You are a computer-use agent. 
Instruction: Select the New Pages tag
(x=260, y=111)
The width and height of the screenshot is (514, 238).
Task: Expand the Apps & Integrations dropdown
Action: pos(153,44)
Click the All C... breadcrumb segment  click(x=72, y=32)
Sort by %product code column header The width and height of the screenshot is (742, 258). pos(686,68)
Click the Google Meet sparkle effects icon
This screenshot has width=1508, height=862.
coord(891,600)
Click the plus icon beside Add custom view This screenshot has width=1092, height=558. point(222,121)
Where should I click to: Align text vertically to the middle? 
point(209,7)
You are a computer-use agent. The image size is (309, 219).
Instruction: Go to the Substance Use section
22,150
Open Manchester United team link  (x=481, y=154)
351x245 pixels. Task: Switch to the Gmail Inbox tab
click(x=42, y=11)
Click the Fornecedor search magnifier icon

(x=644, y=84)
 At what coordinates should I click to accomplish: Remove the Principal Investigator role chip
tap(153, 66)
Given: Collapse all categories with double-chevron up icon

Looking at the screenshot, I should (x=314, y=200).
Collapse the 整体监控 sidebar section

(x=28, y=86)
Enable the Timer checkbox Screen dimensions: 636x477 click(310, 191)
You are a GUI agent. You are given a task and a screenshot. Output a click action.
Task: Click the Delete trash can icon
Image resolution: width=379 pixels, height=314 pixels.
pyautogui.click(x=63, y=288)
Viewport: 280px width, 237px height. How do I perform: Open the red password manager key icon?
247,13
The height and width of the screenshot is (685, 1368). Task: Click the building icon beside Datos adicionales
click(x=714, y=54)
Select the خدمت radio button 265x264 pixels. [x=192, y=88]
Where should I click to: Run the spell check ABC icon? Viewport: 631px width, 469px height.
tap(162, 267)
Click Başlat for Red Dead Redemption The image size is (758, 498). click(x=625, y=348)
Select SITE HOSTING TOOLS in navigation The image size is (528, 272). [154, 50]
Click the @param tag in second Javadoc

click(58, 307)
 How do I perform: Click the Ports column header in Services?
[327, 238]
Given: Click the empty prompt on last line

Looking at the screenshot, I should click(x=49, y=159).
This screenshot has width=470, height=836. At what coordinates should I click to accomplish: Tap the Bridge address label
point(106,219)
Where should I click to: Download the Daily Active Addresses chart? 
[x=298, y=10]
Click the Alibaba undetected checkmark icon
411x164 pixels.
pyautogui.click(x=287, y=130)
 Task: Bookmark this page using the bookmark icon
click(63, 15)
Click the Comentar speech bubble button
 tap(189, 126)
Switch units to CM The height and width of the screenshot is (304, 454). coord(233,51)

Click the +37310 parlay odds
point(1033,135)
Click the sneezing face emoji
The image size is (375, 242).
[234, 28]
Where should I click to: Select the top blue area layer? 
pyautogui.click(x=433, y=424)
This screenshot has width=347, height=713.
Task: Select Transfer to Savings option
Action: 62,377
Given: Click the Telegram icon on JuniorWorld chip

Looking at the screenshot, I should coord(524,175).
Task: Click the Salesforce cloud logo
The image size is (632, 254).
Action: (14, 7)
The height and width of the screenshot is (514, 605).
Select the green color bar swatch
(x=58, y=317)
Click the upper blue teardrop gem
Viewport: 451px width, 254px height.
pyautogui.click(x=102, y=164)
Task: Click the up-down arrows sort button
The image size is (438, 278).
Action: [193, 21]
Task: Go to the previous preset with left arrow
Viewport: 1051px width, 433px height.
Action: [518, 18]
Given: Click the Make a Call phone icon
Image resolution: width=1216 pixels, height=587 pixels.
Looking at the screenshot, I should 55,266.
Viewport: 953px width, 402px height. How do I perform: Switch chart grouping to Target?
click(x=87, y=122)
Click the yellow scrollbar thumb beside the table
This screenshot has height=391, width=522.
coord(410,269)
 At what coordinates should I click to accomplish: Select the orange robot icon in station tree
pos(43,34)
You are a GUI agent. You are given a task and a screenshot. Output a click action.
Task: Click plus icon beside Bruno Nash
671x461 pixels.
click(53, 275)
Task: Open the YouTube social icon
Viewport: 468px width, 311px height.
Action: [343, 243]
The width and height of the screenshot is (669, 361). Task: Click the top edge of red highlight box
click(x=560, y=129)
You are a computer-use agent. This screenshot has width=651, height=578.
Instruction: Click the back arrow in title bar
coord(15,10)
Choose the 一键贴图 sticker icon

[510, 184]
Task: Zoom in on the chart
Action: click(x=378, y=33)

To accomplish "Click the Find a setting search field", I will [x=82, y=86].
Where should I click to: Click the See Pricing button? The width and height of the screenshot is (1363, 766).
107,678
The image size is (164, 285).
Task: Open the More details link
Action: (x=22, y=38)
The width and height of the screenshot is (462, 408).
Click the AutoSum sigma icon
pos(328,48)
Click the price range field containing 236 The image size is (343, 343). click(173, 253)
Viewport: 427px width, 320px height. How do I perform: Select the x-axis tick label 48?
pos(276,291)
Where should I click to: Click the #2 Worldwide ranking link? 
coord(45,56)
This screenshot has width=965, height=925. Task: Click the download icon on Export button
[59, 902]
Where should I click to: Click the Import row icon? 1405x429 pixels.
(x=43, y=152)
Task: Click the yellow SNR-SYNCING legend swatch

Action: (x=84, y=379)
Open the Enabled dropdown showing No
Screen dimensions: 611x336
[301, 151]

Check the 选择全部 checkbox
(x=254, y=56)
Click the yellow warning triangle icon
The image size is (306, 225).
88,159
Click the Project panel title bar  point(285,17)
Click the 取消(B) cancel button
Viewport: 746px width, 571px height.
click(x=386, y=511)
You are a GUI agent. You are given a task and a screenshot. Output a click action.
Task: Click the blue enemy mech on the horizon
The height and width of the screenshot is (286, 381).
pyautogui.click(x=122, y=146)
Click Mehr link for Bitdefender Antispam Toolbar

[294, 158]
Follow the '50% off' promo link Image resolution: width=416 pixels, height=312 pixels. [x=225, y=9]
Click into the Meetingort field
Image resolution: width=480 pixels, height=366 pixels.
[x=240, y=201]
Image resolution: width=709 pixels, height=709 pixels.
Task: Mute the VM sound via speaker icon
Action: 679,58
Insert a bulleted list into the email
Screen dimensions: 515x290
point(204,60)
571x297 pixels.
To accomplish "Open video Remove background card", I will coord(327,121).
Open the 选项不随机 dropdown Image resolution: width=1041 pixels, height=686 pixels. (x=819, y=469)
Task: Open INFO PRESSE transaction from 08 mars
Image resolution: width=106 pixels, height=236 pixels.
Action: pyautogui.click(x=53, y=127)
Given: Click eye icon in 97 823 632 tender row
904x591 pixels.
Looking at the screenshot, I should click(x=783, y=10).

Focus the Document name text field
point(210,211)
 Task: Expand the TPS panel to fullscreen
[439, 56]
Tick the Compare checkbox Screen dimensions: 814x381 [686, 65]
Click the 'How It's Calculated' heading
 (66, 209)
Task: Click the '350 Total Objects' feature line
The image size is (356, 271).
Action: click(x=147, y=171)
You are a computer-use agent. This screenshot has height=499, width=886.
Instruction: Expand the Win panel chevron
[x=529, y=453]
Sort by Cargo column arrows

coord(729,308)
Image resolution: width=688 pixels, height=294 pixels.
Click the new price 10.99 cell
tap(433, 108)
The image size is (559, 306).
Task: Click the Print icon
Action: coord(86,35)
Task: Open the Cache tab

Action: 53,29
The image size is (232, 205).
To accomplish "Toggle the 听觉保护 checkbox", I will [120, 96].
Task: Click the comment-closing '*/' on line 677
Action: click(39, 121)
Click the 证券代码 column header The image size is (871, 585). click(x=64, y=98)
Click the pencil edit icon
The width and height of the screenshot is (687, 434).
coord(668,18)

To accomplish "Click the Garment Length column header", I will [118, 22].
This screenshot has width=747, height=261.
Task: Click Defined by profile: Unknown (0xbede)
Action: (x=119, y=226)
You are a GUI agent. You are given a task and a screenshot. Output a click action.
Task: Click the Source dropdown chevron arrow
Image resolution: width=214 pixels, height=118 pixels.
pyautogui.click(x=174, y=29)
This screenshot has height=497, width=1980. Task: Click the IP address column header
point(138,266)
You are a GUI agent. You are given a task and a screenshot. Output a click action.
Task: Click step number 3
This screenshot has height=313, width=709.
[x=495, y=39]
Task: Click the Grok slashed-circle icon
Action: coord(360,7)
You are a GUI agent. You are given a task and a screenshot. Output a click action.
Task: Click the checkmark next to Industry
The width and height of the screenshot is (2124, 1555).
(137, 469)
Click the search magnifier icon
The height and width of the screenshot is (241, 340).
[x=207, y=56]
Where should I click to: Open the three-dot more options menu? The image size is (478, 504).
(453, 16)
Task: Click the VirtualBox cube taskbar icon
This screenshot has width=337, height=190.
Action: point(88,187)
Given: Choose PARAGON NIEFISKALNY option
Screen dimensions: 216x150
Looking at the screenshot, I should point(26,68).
————
Exercise goal:
Where does the string "plus" occur in the listing above? Return every line that contains it.

Task response:
Click the plus icon beside Add custom view This screenshot has width=1092, height=558. point(222,121)
Task: Click plus icon beside Bruno Nash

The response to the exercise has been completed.